Online accessibility is an essential these days, yet many businesses and online resources haven't optimised their content.
Is there an excuse? No, not really. Making your content accessible is easy enough to achieve, especially with the tools and software we now have available. For example, Happy Scribe's AI subtitling services can automatically or manually add them to your video content.
All you need to do, is pay the small fee for these services. It's a small price to pay for businesses of any size to provide for those audiences who might otherwise struggle to access your content.
When you've got the tools to make your content accessible, it's important to take the lead so that others follow suit. The internet is a shared space with no sole owner. This means we all have a duty to make it a space that everyone can engage with fully.
Three ways to make your content accessible
Improving your content to make it more accessible has many benefits for both you and your audience. So, how can you make your content accessible?
1. Make improvements across your whole site.
Your website has many elements that all contribute to the overall customer experience. For someone looking for accessible sites, it's good to improve every digital inch of your website.
There's a lot of content on your website and therefore plenty that you do to make it more accessible. There are Web Content Accessibility Guidelines (WCAG) which is a good place to start when considering what's needed in order to cater to your disabled users.
A few of the suggestions we would recommend you make to your website include the following.
- Low-contrast text, font and sizing - The text you use is a critical part of making your content more accessible. For example, low-contrast text can be very difficult for some people to read. To solve this, increase the contrast between your text and web page background.
- Embolden your text - It's a good way to enhance text against your webpage's background colour. You should also check that your colour scheme doesn't clash and cause low-contrast elsewhere. Consider the typeface you use. Make sure it's easy to read and that the sizing isn't too small.

****************************************

§ Given instruction 1: Repeat the lines of the records exactly, starting with the line that contains "Where should I click to: Click the magnifier" and going on through the line that contains "tap(294, 550)".

§ Material provided:
****************************************

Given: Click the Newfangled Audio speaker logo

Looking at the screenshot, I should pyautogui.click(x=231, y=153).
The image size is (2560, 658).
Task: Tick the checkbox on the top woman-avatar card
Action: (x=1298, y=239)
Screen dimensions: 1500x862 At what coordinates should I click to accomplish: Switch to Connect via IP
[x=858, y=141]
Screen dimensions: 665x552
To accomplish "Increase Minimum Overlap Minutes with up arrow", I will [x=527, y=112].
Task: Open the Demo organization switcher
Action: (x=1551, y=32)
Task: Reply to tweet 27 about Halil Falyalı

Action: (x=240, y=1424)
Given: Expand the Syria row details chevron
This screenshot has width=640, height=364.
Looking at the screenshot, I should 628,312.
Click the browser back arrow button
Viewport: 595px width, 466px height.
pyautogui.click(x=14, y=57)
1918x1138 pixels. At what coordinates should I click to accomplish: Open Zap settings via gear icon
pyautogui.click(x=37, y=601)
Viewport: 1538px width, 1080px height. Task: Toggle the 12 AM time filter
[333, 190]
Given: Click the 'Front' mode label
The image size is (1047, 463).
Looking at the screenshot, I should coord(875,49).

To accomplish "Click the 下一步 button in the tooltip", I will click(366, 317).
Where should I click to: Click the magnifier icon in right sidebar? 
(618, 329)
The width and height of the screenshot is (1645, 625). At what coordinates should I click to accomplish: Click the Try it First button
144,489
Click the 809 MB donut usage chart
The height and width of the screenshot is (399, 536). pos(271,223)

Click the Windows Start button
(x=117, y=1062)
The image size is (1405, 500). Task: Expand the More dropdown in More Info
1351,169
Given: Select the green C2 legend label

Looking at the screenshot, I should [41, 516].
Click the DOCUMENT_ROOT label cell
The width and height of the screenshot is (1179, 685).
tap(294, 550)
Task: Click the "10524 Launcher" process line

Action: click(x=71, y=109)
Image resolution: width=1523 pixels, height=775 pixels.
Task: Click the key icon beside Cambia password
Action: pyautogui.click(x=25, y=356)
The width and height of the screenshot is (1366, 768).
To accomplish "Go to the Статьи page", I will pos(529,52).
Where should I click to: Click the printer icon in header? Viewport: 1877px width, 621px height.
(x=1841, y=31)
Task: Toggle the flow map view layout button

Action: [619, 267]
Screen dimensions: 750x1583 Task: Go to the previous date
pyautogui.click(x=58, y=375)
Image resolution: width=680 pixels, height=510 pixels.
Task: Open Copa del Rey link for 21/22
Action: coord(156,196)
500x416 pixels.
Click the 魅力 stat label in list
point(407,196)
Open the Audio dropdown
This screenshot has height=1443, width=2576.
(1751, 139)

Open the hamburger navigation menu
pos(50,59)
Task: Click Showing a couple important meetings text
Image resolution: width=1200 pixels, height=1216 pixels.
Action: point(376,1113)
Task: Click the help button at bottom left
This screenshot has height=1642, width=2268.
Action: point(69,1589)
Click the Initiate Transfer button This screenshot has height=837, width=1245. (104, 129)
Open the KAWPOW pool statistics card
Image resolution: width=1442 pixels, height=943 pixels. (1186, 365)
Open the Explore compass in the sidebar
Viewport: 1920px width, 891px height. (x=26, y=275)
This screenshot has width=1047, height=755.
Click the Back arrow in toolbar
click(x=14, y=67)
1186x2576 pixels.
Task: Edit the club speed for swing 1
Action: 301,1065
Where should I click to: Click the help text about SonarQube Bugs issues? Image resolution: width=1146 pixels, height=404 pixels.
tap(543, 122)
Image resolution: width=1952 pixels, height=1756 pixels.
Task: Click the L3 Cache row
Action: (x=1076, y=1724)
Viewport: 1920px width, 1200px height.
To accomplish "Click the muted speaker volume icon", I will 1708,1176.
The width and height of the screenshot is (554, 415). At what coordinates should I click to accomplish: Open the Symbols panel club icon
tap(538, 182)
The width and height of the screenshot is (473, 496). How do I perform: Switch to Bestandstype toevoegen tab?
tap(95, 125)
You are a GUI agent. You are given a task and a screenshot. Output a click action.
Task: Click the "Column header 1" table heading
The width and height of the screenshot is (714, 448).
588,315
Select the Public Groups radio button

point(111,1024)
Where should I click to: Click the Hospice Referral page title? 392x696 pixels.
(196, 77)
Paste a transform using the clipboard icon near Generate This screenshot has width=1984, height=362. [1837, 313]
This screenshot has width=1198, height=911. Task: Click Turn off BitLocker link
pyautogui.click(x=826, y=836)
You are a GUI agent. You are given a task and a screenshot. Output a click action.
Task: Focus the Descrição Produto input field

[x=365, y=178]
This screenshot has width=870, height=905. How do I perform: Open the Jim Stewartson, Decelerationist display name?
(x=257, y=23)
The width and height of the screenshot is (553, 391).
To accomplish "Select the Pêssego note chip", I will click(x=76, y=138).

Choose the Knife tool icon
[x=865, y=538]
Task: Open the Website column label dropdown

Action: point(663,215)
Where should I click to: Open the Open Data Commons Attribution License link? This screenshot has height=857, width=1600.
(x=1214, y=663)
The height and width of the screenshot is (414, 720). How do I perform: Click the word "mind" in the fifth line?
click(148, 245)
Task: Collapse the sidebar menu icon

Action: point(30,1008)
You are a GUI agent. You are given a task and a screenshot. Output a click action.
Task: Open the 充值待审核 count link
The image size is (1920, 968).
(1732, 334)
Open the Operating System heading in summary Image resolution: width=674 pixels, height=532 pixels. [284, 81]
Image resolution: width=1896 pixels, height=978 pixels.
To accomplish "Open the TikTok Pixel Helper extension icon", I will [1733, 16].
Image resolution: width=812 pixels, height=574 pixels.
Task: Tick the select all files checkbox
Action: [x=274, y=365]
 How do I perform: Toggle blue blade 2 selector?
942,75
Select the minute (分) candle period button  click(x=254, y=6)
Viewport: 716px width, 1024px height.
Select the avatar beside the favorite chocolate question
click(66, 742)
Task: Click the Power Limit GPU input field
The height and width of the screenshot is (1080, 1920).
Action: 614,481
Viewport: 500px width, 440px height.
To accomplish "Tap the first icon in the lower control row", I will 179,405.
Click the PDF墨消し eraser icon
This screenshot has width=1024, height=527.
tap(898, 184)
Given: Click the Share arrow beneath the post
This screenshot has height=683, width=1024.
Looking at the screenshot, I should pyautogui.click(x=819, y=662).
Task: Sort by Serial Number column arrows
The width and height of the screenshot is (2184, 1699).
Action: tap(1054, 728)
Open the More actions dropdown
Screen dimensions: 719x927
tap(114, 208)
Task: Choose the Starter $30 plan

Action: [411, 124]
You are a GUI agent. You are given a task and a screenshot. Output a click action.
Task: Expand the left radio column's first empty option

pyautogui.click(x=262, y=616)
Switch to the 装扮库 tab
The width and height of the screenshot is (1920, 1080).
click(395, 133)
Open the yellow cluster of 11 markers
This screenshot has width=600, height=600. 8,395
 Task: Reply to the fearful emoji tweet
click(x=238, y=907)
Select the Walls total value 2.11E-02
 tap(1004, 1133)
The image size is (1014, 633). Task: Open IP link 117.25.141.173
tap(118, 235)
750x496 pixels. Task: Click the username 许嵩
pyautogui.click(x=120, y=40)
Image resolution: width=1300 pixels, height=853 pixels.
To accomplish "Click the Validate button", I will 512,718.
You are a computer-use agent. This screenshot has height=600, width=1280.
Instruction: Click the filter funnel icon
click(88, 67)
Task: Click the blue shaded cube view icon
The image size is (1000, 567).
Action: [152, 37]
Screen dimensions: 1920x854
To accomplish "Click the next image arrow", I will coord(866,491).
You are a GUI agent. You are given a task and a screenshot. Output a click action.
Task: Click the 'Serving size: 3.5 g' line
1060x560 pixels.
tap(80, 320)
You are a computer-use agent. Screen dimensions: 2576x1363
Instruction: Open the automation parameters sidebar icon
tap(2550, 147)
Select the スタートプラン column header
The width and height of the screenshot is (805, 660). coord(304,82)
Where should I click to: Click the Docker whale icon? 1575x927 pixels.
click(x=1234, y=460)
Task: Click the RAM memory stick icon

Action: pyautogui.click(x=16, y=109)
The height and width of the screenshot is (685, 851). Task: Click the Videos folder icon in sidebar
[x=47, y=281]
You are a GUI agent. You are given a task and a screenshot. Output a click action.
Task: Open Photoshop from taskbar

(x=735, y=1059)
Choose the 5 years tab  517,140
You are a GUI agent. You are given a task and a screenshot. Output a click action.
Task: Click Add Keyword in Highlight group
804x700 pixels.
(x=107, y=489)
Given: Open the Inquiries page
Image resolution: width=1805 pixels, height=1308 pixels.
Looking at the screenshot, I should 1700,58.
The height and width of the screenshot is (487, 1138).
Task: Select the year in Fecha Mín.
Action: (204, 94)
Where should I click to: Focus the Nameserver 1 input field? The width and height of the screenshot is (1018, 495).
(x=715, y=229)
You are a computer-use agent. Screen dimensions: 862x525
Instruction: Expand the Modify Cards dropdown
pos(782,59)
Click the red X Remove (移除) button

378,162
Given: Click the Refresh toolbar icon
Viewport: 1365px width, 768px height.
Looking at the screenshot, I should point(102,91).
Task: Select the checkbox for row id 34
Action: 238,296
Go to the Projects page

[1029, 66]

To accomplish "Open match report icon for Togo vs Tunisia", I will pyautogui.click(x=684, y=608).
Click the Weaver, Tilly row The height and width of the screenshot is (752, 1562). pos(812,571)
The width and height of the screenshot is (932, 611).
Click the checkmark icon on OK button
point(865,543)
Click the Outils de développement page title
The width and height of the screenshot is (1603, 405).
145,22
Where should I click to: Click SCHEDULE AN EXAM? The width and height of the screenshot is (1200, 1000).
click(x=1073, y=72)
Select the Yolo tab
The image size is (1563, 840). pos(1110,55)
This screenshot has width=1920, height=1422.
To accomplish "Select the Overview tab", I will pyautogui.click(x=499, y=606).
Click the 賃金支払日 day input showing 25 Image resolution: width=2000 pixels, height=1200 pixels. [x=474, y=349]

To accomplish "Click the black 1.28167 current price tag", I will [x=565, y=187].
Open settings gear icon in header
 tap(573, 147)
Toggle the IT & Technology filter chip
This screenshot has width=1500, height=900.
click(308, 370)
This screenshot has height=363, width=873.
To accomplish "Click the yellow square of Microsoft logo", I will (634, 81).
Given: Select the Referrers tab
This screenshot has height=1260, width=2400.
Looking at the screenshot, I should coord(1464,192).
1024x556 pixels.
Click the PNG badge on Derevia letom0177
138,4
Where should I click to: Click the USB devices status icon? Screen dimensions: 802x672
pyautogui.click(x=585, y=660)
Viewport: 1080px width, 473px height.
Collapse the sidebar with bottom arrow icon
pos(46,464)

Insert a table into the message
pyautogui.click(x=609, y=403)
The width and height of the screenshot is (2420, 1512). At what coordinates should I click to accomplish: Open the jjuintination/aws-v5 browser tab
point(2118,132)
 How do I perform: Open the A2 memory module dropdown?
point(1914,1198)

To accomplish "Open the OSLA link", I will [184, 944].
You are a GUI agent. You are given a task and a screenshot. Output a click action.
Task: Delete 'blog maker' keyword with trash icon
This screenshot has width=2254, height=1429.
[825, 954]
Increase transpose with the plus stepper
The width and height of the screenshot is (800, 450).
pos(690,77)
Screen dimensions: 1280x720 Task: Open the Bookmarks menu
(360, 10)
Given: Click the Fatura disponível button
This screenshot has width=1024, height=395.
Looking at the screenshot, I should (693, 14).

****************************************

§ Given instruction 2: Reproduce the part of the text on accessible content exactly, starting with "All you need" and going on through "your whole site.".

§ Solution 1:
Where should I click to: Click the magnifier icon in right sidebar? 
(618, 329)
The width and height of the screenshot is (1645, 625). At what coordinates should I click to accomplish: Click the Try it First button
144,489
Click the 809 MB donut usage chart
The height and width of the screenshot is (399, 536). pos(271,223)

Click the Windows Start button
(x=117, y=1062)
The image size is (1405, 500). Task: Expand the More dropdown in More Info
1351,169
Given: Select the green C2 legend label

Looking at the screenshot, I should [41, 516].
Click the DOCUMENT_ROOT label cell
The width and height of the screenshot is (1179, 685).
tap(294, 550)

§ Solution 2:
All you need to do, is pay the small fee for these services. It's a small price to pay for businesses of any size to provide for those audiences who might otherwise struggle to access your content.
When you've got the tools to make your content accessible, it's important to take the lead so that others follow suit. The internet is a shared space with no sole owner. This means we all have a duty to make it a space that everyone can engage with fully.
Three ways to make your content accessible
Improving your content to make it more accessible has many benefits for both you and your audience. So, how can you make your content accessible?
1. Make improvements across your whole site.